Room at the inn

By Hamish Champ

- Last updated on GMT

Related tags Public house Hotel Ted kennedy

Ted Kennedy likes a challenge. An affable veteran of Whitbread's pub and hotel businesses, Kennedy is one of a growing number of executives who see a...

Ted Kennedy likes a challenge. An affable veteran of Whitbread's pub and hotel businesses, Kennedy is one of a growing number of executives who see a bright future in the accommodation sector.

After finding himself at private equity-backed Mill House Inns in 2000, a couple of years ago he and his colleagues were looking to buy pubs to add to a portfolio which then numbered 85 sites.
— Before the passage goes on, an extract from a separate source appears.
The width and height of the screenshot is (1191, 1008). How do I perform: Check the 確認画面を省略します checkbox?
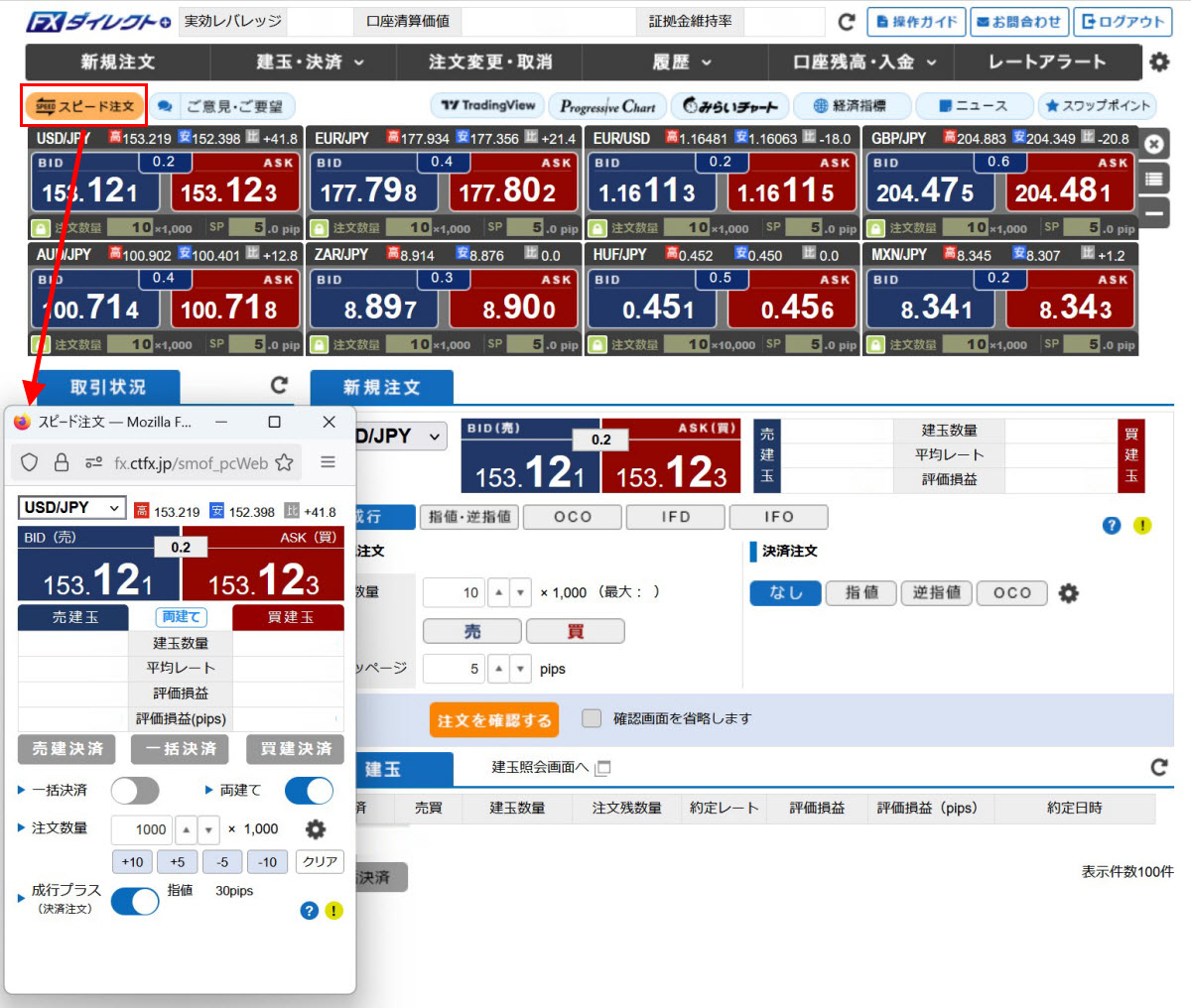point(592,718)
These included a number of venues known as 'Top Dog', Mill House Inns - "a Beefeater Mk II, if you like", says Kennedy - and some destination food-and-drink outlets.
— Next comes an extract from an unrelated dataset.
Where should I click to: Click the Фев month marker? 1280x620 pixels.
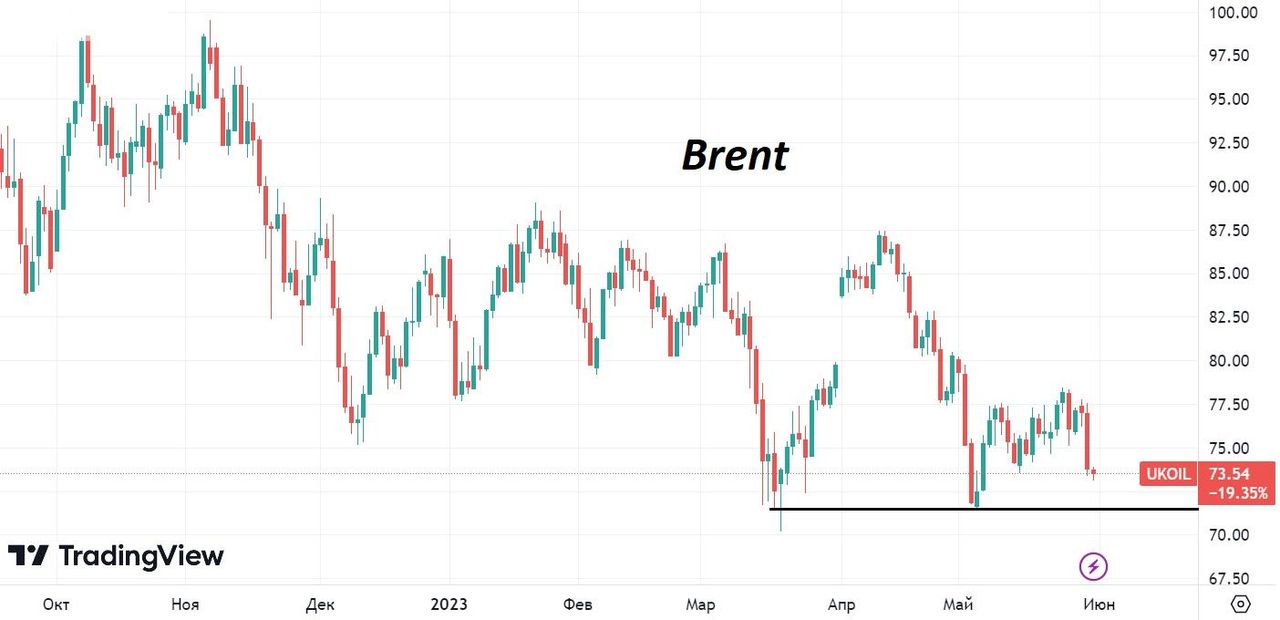578,604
But while the desire to acquire was there, prices were drifting away from the group. "We saw the prices that some people were paying and we thought, well, if we're not buyers then maybe we should be sellers," he says.

Informal conversations with Punch Taverns chief executive Giles Thorley followed. "He asked us if we were interested in selling," Kennedy says. "We felt that Mill House was in good shape, but that it had reached the stage where it deserved an owner who could take it that bit further." And so the deal was done.

Both sides were happy with an 'off-market' transaction at £167m. "We were offered more, but we trusted Giles to deliver," Kennedy adds.

A new challenge

The sale reinforced his growing desire to take on yet another challenge, that of running good quality, three-star hotels, ones with a good pub and restaurant offering attached. In the final days of Mill House the group had around 20 hotels, so it was not such a quantum leap as some might imagine.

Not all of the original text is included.